:: Stated problem ::
Rewrite every line of the items below as a Markdown table with the columns Row and Line, giving each line a row number and skipping blank lines. Leave the pictures out of the table.

Item-finding records
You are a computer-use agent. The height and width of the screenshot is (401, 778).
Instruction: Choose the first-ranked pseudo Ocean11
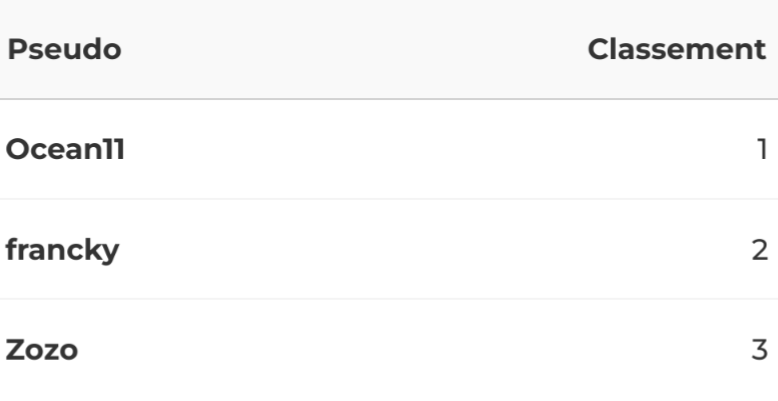[66, 151]
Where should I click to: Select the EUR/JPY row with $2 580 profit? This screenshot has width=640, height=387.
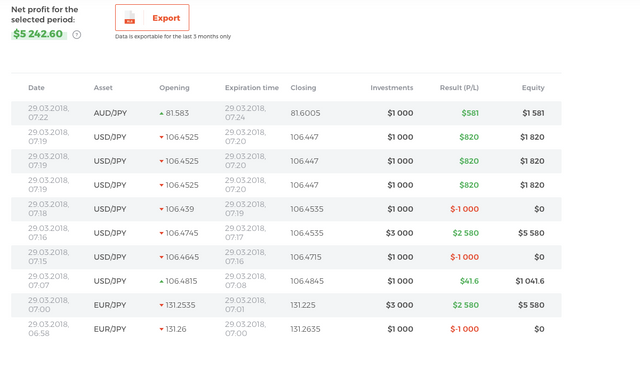(286, 305)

:: Output of the task ::
| Row | Line |
|---|---|
| 1 | You are a computer-use agent. The height and width of the screenshot is (401, 778). |
| 2 | Instruction: Choose the first-ranked pseudo Ocean11 |
| 3 | [66, 151] |
| 4 | Where should I click to: Select the EUR/JPY row with $2 580 profit? This screenshot has width=640, height=387. |
| 5 | (286, 305) |